- [INSTRUCTIONS TO FOLLOW] For each line below that contains the string "blue", copy that line.

- [TASK MATERIAL]

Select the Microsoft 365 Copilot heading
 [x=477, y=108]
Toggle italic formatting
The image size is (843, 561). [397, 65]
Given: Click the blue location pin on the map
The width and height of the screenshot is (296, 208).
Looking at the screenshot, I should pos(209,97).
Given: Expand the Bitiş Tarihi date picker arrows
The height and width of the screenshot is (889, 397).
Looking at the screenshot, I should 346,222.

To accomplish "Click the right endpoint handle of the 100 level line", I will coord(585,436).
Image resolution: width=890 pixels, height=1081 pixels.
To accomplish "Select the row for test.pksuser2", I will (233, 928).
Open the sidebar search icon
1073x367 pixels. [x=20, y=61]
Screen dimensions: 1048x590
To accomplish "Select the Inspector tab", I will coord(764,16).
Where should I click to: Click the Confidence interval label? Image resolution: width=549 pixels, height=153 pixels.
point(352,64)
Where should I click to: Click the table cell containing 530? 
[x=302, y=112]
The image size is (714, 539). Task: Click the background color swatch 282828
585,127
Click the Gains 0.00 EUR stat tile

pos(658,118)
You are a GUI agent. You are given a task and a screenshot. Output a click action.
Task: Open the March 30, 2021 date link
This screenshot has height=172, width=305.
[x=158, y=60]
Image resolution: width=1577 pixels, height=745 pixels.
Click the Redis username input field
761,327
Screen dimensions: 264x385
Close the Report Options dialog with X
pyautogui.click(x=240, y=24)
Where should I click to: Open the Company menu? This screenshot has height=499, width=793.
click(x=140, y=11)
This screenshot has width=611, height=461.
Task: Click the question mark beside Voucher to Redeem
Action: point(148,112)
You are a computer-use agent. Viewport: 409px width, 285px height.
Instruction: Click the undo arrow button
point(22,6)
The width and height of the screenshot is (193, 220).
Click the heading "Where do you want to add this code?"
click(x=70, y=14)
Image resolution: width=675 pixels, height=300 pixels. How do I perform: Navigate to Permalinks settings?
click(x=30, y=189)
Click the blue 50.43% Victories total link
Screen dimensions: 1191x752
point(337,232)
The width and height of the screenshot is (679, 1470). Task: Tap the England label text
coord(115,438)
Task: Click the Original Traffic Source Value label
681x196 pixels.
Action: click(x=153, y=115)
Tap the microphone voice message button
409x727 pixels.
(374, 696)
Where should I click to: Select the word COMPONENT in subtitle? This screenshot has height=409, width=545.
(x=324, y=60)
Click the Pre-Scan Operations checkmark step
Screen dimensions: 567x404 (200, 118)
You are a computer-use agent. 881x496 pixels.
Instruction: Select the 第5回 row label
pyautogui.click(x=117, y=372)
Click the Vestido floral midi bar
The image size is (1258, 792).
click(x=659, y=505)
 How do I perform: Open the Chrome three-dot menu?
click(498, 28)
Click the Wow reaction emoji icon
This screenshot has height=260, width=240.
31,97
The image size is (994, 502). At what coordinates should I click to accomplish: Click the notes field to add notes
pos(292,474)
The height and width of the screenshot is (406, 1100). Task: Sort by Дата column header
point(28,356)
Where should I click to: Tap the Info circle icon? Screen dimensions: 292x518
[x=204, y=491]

- [PROBLEM SOLUTION]
Given: Click the blue location pin on the map
Click the blue 50.43% Victories total link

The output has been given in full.